**ABOUT THIS EXERCISE**
Although the data below holds other lines too, output only those from the line with "Deny Cookies [button] (51, 57)" up to and including the line with "[Seuraa: Instagram] (155, 709)", exactly as they appear.

**AVAILABLE RECORDS**
■ ■ ■ ■ ■
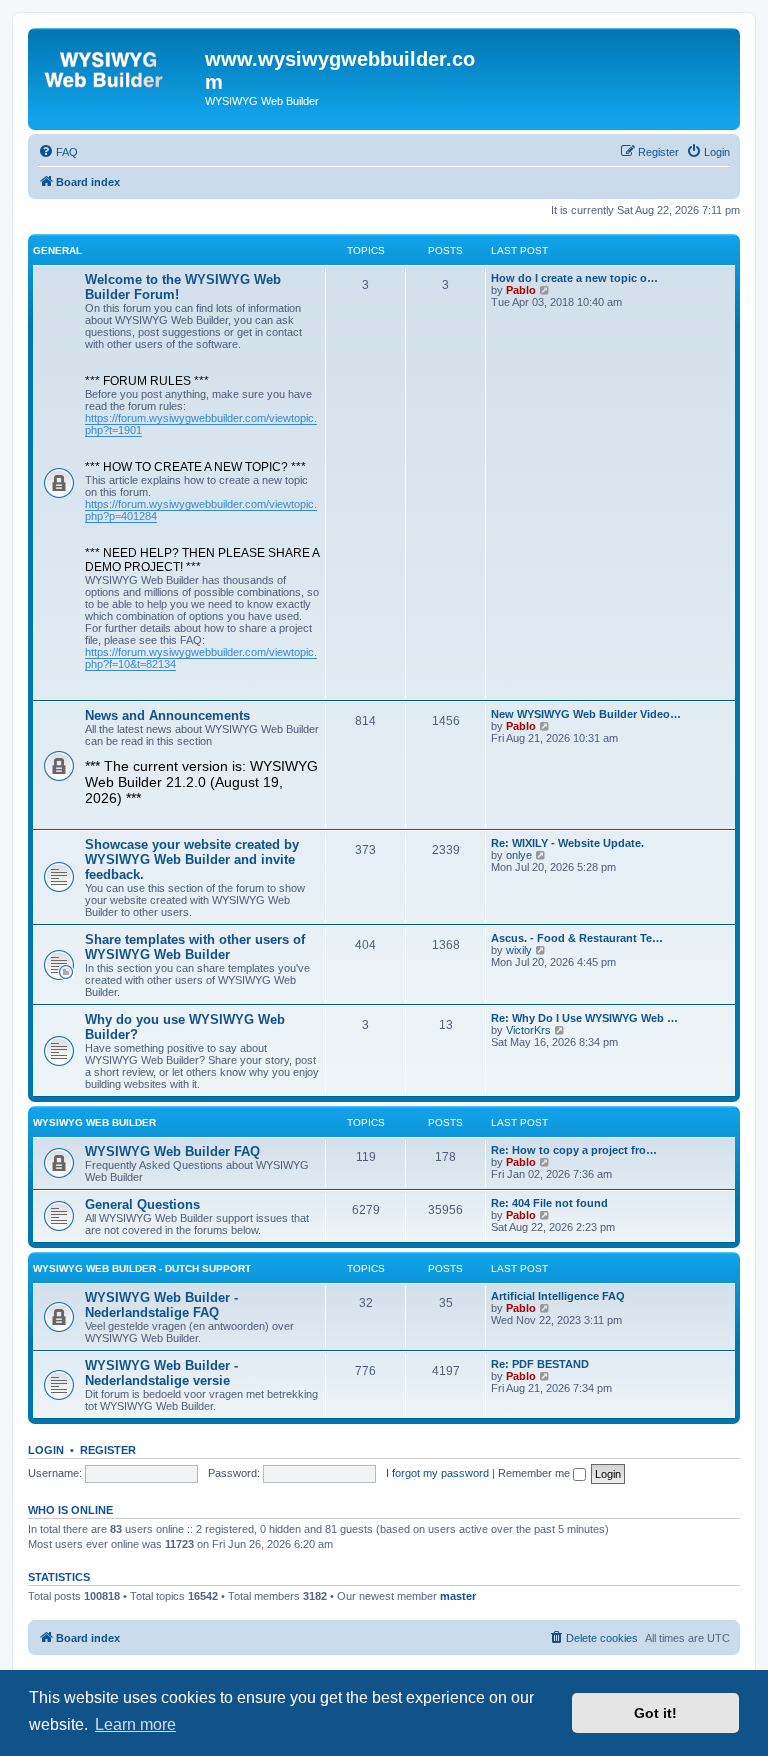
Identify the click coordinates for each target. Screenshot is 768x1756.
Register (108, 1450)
■ ■ ■ ■ ■
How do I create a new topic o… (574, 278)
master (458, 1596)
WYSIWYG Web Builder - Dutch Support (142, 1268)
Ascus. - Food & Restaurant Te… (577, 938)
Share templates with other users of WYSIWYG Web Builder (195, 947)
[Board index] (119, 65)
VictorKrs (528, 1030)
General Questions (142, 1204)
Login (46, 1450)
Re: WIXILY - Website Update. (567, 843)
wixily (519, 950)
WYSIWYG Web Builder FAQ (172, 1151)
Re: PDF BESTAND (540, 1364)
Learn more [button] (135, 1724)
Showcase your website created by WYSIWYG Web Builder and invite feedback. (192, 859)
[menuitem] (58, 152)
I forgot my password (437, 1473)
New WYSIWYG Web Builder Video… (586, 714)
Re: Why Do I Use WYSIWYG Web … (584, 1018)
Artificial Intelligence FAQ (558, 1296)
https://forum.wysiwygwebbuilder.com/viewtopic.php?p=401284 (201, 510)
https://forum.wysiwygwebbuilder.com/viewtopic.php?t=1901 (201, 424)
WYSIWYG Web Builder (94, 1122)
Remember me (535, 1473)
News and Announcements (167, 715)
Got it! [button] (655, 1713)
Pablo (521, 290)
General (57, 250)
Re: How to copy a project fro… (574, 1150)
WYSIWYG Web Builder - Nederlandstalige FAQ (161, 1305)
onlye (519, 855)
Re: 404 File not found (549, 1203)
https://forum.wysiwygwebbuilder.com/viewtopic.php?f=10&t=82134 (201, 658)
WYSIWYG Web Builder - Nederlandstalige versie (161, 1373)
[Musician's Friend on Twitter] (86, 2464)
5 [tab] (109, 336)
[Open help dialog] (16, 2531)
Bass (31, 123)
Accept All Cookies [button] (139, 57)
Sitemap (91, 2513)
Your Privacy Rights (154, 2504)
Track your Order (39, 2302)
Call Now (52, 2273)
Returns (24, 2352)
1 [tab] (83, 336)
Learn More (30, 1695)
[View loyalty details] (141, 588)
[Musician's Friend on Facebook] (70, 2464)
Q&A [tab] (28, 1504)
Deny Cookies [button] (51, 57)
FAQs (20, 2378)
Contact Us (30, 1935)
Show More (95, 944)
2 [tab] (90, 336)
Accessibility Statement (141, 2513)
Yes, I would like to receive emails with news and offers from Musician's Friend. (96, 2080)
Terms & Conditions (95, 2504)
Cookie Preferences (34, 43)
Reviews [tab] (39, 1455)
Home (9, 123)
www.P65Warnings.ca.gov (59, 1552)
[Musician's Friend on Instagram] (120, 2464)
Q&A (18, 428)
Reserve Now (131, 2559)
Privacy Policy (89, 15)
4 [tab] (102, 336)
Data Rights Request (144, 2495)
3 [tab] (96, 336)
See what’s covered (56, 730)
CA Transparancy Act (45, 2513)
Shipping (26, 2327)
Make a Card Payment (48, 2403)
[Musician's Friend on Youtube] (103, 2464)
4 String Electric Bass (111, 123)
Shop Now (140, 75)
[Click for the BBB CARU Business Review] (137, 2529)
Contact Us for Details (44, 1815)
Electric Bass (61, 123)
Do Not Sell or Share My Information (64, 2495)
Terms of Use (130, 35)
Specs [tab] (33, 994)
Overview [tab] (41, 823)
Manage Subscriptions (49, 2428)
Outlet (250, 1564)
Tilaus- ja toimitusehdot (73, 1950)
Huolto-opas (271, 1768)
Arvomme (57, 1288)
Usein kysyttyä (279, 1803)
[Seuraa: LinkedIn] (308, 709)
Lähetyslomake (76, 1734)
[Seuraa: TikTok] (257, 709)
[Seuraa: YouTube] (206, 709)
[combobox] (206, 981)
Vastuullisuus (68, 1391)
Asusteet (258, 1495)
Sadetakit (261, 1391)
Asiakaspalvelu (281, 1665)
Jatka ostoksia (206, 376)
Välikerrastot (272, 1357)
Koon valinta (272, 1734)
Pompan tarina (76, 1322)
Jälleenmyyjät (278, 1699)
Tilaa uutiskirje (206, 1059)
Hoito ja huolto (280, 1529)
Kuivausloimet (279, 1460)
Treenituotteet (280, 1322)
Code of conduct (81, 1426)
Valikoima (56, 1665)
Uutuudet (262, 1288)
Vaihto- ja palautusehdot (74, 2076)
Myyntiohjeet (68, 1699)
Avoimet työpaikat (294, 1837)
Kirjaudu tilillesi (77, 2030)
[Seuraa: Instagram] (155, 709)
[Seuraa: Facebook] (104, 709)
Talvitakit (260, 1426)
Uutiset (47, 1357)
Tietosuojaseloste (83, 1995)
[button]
■ ■ ■ ■ ■
**RESPONSE TO THIS EXERCISE**
Deny Cookies [button] (51, 57)
FAQs (20, 2378)
Contact Us (30, 1935)
Show More (95, 944)
2 [tab] (90, 336)
Accessibility Statement (141, 2513)
Yes, I would like to receive emails with news and offers from Musician's Friend. (96, 2080)
Terms & Conditions (95, 2504)
Cookie Preferences (34, 43)
Reviews [tab] (39, 1455)
Home (9, 123)
www.P65Warnings.ca.gov (59, 1552)
[Musician's Friend on Instagram] (120, 2464)
Q&A (18, 428)
Reserve Now (131, 2559)
Privacy Policy (89, 15)
4 [tab] (102, 336)
Data Rights Request (144, 2495)
3 [tab] (96, 336)
See what’s covered (56, 730)
CA Transparancy Act (45, 2513)
Shipping (26, 2327)
Make a Card Payment (48, 2403)
[Musician's Friend on Youtube] (103, 2464)
4 String Electric Bass (111, 123)
Shop Now (140, 75)
[Click for the BBB CARU Business Review] (137, 2529)
Contact Us for Details (44, 1815)
Electric Bass (61, 123)
Do Not Sell or Share My Information (64, 2495)
Terms of Use (130, 35)
Specs [tab] (33, 994)
Overview [tab] (41, 823)
Manage Subscriptions (49, 2428)
Outlet (250, 1564)
Tilaus- ja toimitusehdot (73, 1950)
Huolto-opas (271, 1768)
Arvomme (57, 1288)
Usein kysyttyä (279, 1803)
[Seuraa: LinkedIn] (308, 709)
Lähetyslomake (76, 1734)
[Seuraa: TikTok] (257, 709)
[Seuraa: YouTube] (206, 709)
[combobox] (206, 981)
Vastuullisuus (68, 1391)
Asusteet (258, 1495)
Sadetakit (261, 1391)
Asiakaspalvelu (281, 1665)
Jatka ostoksia (206, 376)
Välikerrastot (272, 1357)
Koon valinta (272, 1734)
Pompan tarina (76, 1322)
Jälleenmyyjät (278, 1699)
Tilaa uutiskirje (206, 1059)
Hoito ja huolto (280, 1529)
Kuivausloimet (279, 1460)
Treenituotteet (280, 1322)
Code of conduct (81, 1426)
Valikoima (56, 1665)
Uutuudet (262, 1288)
Vaihto- ja palautusehdot (74, 2076)
Myyntiohjeet (68, 1699)
Avoimet työpaikat (294, 1837)
Kirjaudu tilillesi (77, 2030)
[Seuraa: Instagram] (155, 709)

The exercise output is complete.